Maybe you just dont really have a "herd instinct".Lots of us alkies dont.There are a lot of people in AA I just dont "click" with.I seem to gravitate towards the folks who are very serious about recovery and are not afraid to mention their dependence on God.Alcoholics are hard to find.Alcoholics in waiting are everywhere.Birds of a feather,flock together. Seems like alot of groups, after you hang around awhile turn out to be nothing more than some kind of social club.If booze aint there I cant be social,if God aint there I cant be social.Remember the phrase "self seeking by being kind?".Point to ponder, If we are one with God,do we really need to ask for anything?:-P see ya Gods kid
if youre tired and sleep deprived your emotions will always be somewhat out of whack nomatter how long sober you are. CATCH UP ON SOME SLEEP. sort out a decent sleep pattern and see if this persists.

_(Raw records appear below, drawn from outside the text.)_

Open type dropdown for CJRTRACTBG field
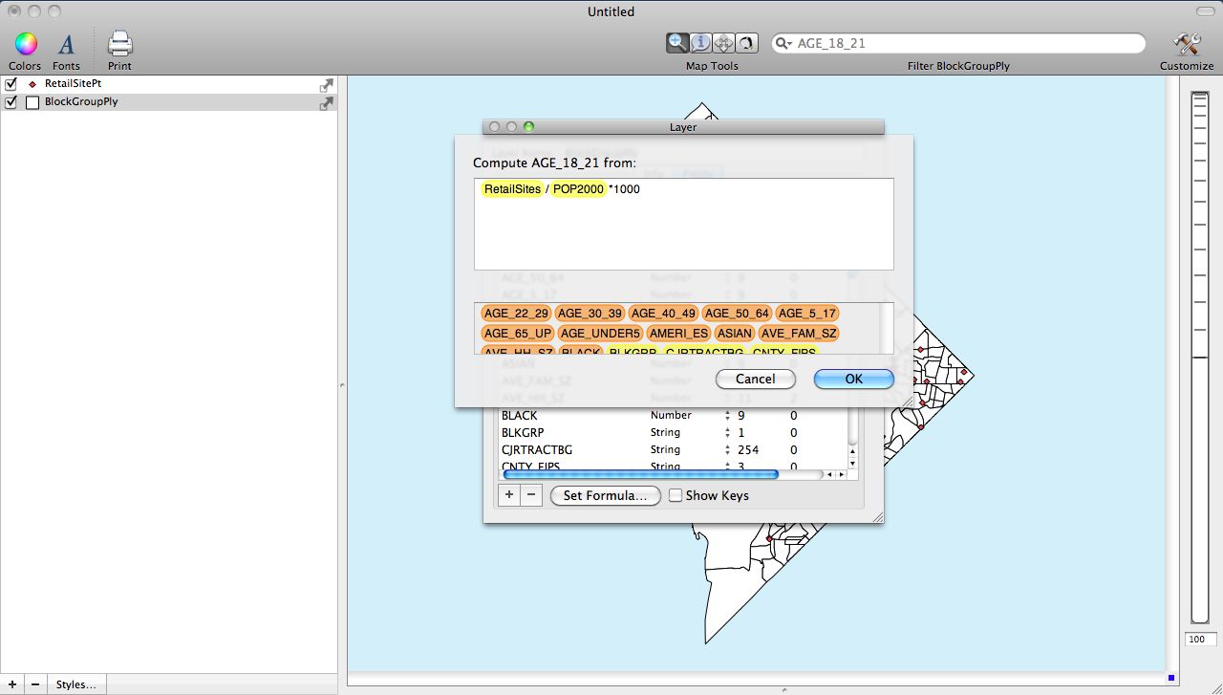(727, 450)
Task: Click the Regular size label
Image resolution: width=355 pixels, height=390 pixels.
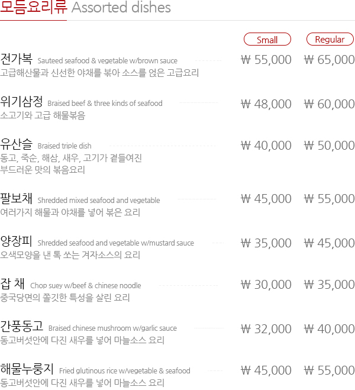Action: coord(330,39)
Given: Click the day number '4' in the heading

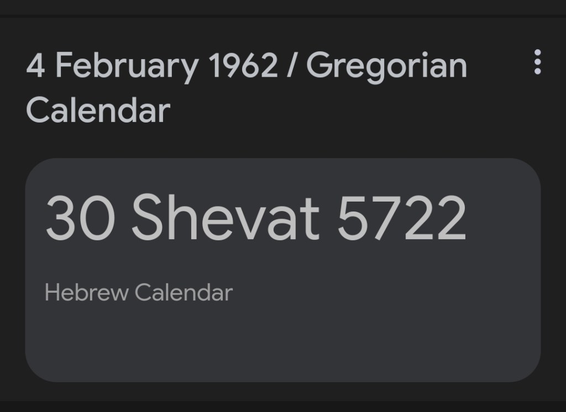Looking at the screenshot, I should point(35,66).
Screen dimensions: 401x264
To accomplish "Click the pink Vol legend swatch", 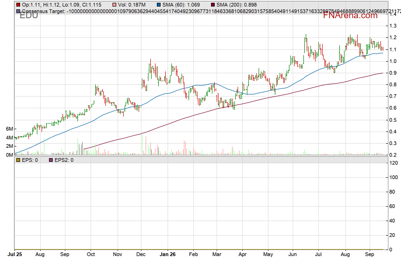I will pyautogui.click(x=114, y=5).
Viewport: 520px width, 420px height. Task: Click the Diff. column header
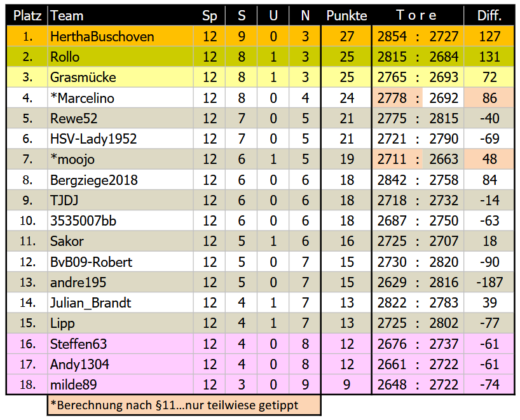489,16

once you have sorted the sleep out, start making an effort to speak to a newer person with the aim of trying to be helpful, and see how interacting in that fashion feels compared to what you describe in your post. the way it works with me is that i first practice with new people then kindof work outwards. meaning i use 12th step to reduce various neurosis before practicing with others. I am not very keen on what i call ;pointless conversation'. I only ever feel good when my conversation helps other people. i frequently say pointless things, but my AIM is always to lift peoples spirits by doing so. a worthless conversation for me is when i am not looking at how i can contribute. its all in the motive. if you are trying to be helpful things just work out. but if you ar exhausted then no amount of programme info will help untill you GET SOME REST. you cannot ignore the basic stuff im afraid. if you let yourself get really tired it will be uncomfortable and awkward for you. right, on that note im off to get some kip myself!
"I would rather watch people from a safe distance than participate with them."
Been like that all my life. I can still be like that a lot of the time now. Isolating etc,.
Good post.
Reading your blog really made me think ... I often pretend not to hear conversations about plans being made, get fearful that I will be invited, and resentful when I dont! And also the stuff about the sponsor .... ha ha. I so often hear the words "Im good thanks" coming out of my mouth, when that's the last thing on my mind. Thanks for the identification!